Título: Bancos dividirão conta de socorros
Autor: Netto, Andrei
Fonte: O Estado de São Paulo, 29/11/2010, Economia, p. B1

Acordo na Europa prevê que em futuros pacotes de resgate de países da região a conta seja dividida com bancos e fundos de investimento

Os governos da França e da Alemanha, em comum acordo com a Comissão Europeia, fecharam ontem, em Bruxelas, um acordo para tornar permanente fundo de socorro a países em crise de liquidez.

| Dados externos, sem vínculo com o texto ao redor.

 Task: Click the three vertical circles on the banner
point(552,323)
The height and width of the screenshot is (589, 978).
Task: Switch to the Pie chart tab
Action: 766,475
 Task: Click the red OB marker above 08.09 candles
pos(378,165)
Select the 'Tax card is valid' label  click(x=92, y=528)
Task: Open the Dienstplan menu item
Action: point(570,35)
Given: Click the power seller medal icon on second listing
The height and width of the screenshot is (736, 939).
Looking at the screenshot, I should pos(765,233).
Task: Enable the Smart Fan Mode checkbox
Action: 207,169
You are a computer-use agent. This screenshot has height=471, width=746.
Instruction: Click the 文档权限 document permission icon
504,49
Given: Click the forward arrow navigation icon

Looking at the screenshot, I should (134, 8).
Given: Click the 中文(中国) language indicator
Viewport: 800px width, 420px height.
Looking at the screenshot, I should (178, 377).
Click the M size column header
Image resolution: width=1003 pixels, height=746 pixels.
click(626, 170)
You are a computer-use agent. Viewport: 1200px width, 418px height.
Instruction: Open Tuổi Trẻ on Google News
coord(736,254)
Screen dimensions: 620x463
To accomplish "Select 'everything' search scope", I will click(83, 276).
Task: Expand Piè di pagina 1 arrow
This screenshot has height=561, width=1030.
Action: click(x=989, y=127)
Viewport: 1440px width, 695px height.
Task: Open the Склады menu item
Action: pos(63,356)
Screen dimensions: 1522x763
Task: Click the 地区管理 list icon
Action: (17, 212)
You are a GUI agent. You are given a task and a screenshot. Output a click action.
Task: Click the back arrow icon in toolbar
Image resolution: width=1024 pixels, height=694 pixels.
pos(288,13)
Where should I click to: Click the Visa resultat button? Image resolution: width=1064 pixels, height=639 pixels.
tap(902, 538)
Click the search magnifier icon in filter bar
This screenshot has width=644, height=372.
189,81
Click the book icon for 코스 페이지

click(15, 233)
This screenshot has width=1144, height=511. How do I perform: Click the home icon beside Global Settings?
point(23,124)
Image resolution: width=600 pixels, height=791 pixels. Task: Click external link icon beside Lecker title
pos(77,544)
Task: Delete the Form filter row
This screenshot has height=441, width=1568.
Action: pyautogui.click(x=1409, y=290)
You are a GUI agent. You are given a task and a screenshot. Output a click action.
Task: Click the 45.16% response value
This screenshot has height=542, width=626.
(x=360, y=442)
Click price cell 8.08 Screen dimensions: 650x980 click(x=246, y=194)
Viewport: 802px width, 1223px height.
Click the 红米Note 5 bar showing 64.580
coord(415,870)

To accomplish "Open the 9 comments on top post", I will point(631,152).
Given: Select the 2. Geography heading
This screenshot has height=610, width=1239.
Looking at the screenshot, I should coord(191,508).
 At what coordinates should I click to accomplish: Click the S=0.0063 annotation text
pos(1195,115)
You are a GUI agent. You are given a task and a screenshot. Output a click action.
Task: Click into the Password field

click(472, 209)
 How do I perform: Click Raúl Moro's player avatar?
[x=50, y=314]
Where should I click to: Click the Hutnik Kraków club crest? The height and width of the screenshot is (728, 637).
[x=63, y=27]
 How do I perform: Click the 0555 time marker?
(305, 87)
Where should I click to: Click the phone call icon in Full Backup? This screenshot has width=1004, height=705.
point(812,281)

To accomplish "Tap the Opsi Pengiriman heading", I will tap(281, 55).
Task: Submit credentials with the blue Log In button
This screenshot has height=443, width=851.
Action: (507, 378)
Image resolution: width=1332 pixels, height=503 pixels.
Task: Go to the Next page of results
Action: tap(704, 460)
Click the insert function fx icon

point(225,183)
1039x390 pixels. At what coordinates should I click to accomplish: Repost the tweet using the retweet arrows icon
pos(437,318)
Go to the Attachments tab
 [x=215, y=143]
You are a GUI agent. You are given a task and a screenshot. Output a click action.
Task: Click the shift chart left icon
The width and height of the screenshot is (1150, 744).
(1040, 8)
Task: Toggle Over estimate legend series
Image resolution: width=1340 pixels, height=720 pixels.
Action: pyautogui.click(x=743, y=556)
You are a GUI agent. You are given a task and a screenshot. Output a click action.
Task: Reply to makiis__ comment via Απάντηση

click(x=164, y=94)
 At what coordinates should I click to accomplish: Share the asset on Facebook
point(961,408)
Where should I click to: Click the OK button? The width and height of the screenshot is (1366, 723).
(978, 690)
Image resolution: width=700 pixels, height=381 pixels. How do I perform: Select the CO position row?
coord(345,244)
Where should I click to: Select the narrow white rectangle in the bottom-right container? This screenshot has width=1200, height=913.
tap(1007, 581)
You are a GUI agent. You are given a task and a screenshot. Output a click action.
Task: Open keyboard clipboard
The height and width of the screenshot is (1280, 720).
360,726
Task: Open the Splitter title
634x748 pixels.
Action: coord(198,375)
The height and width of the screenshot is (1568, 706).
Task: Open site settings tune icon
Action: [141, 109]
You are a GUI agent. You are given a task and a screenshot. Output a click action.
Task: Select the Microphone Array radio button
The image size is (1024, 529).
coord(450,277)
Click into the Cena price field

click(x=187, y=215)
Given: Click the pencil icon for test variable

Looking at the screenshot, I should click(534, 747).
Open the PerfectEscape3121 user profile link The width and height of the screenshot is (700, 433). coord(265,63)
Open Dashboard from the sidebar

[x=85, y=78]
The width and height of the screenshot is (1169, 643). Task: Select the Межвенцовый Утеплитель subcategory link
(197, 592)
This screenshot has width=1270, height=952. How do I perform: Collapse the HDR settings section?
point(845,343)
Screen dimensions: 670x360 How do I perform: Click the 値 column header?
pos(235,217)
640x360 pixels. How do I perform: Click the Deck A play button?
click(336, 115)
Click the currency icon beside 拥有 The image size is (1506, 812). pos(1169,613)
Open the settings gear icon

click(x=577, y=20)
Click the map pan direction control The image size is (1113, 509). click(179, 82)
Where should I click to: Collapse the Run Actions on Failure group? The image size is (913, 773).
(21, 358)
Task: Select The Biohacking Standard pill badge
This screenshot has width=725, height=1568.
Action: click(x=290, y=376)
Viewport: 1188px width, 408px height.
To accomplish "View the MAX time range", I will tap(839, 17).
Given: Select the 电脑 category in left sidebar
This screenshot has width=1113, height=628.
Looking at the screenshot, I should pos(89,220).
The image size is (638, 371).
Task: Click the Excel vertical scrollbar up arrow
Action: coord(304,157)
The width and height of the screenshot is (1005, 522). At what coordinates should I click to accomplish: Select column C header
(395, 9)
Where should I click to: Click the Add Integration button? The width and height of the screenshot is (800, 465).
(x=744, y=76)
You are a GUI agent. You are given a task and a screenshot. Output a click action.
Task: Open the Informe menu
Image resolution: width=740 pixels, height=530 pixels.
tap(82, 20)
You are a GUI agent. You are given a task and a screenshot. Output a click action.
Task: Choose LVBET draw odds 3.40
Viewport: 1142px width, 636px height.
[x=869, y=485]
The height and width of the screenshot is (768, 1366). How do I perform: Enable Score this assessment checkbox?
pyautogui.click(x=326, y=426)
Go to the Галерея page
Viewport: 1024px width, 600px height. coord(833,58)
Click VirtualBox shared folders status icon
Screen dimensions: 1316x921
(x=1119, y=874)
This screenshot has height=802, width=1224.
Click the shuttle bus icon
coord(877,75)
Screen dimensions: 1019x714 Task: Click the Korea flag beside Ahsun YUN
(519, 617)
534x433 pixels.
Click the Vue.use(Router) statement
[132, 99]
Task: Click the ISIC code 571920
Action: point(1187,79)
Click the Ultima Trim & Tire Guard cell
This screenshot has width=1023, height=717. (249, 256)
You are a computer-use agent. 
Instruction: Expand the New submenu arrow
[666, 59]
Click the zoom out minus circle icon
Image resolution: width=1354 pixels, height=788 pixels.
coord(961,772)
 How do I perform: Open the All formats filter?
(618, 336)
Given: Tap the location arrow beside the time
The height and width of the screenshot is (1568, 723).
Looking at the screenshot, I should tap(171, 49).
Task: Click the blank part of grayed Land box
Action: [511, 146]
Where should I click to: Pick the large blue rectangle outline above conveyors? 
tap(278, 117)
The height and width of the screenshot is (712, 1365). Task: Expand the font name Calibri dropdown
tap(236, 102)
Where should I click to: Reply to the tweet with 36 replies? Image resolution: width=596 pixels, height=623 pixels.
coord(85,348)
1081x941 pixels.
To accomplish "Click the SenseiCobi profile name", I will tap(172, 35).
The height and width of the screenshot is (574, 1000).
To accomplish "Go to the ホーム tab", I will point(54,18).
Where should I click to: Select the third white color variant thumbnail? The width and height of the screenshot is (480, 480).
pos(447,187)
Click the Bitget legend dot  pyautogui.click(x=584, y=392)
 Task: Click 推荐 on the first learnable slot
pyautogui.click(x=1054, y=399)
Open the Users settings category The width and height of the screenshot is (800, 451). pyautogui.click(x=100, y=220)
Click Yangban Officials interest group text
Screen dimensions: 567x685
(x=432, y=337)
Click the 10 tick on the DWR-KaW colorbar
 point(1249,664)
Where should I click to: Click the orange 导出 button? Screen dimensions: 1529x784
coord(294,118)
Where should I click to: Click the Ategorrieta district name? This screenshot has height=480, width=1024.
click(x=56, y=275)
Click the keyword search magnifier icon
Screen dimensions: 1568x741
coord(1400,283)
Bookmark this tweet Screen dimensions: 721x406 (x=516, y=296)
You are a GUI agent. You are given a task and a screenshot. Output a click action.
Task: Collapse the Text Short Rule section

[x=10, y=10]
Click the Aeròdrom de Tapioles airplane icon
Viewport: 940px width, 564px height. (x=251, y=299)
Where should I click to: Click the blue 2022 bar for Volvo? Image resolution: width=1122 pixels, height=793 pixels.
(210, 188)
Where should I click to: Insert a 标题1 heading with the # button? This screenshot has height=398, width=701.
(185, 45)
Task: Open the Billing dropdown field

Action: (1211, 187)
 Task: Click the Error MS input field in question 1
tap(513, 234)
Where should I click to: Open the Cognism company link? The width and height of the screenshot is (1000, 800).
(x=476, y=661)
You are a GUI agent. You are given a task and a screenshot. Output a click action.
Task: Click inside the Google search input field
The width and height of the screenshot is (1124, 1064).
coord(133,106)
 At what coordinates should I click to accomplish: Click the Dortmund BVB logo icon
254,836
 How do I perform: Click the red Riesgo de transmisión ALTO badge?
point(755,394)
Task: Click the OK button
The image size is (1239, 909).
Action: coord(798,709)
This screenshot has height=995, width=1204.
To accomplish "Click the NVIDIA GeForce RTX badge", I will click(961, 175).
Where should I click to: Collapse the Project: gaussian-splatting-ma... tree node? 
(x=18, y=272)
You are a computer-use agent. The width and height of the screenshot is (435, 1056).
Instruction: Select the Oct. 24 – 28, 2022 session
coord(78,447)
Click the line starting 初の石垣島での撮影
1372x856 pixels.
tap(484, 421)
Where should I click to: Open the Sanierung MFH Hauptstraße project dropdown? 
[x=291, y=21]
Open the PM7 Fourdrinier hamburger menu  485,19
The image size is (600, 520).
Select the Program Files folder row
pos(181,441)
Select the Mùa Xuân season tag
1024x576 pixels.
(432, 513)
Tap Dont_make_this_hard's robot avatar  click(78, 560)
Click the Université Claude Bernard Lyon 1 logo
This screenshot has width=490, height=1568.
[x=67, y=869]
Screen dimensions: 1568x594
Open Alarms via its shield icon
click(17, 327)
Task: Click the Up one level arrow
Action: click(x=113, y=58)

O Mecanismo de Estabilidade Financeira (ESM) contará com recursos dos países europeus e do Fundo Monetário Internacional (FMI) e incluirá uma novidade de impacto: a possibilidade de reescalonamento de dívidas soberanas a partir de 2013, que se dará após negociação com bancos privados e fundos de investimento.

O objetivo da medida é dividir os custos de futuras crises econômicas com os investidores privados da Europa. A partilha da fatura se dará "caso a caso", por meio de uma alteração dos contratos de venda de títulos de dívidas públicas, que vinha sendo planejada em Berlim e Paris desde outubro e será adotada pelos 16 países da zona euro a partir de 2013.

"Na inesperada hipótese que um país possa correr o risco de insolvência, o país-membro tem de negociar um completo plano de reestruturação com seus credores do setor privado, em acordo com as práticas do FMI com o objetivo de restabelecer a sustentabilidade das dívidas", afirma o texto do acordo. "Se a sustentabilidade da dívida puder ser alcançada com essas medidas, o ESM poderá prover auxílio em liquidez."

O projeto havia sido lançado por França e Alemanha em 18 de outubro, durante uma reunião bilateral entre Nicolas Sarkozy e Angela Merkel, realizada em Deauville, na França. À época, o presidente e a chanceler discutiram as reformas de governança na União Europeia, prevendo novos instrumentos de coordenação macroeconômica, que exigem alterações do Tratado de Lisboa.

Então, Sarkozy defendeu uma bandeira: a perenidade do ESM, que será o herdeiro do atual Fundo Europeu de Estabilidade Financeira (EFSF), que administra ? 440 bilhões, mas seria extinto em 2013.

Condição. Em troca da institucionalização do ESM - que se tornará uma espécie de Fundo Monetário Europeu -, Merkel apresentou sua condição: que os investidores privados sejam obrigados a pagar parte do custo do socorro. Essa divisão da fatura será criada a partir de 2013, por meio de cláusulas coletivas - ou Collective Action Clauses (CAC), em inglês - estabelecendo a possibilidade de extensão do tempo de reembolso dos títulos de dívida pública a serem lançados pelos governos europeus. Outra alternativa seria prever a queda de rendimento - o chamado "haircut" - dos títulos em caso de crise grave de um Estado da zona euro.

Ontem o acordo foi firmado em Bruxelas entre representantes dos governos da Alemanha e da França, Herman Van Rompuy, presidente do Conselho Europeu, José Manuel Durão Barroso, presidente da Comissão Europeia, e Jean-Claude Juncker, premiê de Luxemburgo e presidente do Ecofin, o grupo de 16 ministros de Economia da zona euro. O documento de duas páginas prevê a inclusão das CACs nos títulos públicos, a exemplo do que já acontece nos Estados Unidos e no Reino Unido. "É um mecanismo que será usado nos mesmos moldes do FMI", reiterou em entrevista à rede de France Télévision a ministra da Economia da França, Christine Lagarde.

Um governo da zona euro em crise de solvência terá, assim, de procurar os investidores privados para negociar o reescalonamento de uma dívida antes de recorrer ao ESM. A renegociação reduziria a pressão exercida pelos títulos com vencimento de curto prazo - um dos problemas enfrentados na crise da Grécia. A adoção da medida radical, entretanto, será feita "caso a caso", em momento de grande crise, como defendia o governo francês, e não será "automática", como era defendido pela Alemanha. "A ideia é que o setor privado compartilhe com os países o peso de uma crise na zona euro a partir da aceitação de que uma dívida possa vir a ser renegociada", explicou ao Estado Cinzia Alcidi, economista e pesquisadora do Centre for European Policy Studies (CEPS), de Bruxelas.